(Exercise inputs)

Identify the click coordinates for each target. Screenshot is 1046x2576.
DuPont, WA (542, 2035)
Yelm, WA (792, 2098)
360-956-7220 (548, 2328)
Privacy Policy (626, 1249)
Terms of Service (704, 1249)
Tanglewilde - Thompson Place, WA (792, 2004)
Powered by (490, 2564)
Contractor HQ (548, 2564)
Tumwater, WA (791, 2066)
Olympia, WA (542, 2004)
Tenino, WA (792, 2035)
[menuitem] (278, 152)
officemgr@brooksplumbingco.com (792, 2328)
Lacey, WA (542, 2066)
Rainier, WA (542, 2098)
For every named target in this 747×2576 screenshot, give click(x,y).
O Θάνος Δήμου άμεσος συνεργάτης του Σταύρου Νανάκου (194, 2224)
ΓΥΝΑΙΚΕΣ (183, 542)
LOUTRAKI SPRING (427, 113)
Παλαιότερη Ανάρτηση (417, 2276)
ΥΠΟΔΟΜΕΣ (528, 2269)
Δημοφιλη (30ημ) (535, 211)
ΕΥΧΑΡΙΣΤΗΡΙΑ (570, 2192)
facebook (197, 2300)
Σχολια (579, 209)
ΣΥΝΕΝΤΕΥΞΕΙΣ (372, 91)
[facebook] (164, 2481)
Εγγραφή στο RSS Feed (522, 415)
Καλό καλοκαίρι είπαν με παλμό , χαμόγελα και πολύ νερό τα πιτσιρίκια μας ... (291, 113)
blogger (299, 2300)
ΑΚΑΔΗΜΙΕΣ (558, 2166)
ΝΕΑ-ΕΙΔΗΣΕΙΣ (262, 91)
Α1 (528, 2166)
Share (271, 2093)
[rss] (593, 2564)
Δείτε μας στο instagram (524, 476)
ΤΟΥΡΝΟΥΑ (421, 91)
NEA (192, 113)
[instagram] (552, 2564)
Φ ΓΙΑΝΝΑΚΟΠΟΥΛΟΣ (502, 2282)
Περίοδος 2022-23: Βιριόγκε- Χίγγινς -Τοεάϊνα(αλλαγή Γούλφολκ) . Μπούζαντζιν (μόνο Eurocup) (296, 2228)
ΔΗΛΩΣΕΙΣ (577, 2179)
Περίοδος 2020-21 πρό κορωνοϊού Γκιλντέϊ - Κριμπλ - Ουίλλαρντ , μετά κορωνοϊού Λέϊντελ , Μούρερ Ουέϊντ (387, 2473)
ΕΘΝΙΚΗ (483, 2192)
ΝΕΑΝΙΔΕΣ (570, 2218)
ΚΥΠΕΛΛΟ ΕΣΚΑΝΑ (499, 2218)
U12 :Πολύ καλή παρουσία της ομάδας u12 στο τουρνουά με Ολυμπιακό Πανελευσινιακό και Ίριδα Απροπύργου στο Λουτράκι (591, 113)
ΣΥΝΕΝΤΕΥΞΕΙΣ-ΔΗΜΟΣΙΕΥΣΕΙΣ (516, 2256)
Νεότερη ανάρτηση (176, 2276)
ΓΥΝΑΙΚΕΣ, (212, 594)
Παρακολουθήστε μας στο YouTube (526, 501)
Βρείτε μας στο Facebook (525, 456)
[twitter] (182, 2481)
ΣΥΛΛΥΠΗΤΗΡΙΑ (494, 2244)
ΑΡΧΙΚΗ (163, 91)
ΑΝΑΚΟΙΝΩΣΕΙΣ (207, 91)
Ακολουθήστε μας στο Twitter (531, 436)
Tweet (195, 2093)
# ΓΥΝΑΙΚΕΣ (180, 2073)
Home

(End Exercise inputs)

> **Assignment**:
Beginning with the line that has "ΓΥΝΑΙΚΕΣ, (212, 594)", set down every line of the entries above through the final one, unchanged.

> **Expected answer**:
ΓΥΝΑΙΚΕΣ, (212, 594)
Παρακολουθήστε μας στο YouTube (526, 501)
Βρείτε μας στο Facebook (525, 456)
[twitter] (182, 2481)
ΣΥΛΛΥΠΗΤΗΡΙΑ (494, 2244)
ΑΡΧΙΚΗ (163, 91)
ΑΝΑΚΟΙΝΩΣΕΙΣ (207, 91)
Ακολουθήστε μας στο Twitter (531, 436)
Tweet (195, 2093)
# ΓΥΝΑΙΚΕΣ (180, 2073)
Home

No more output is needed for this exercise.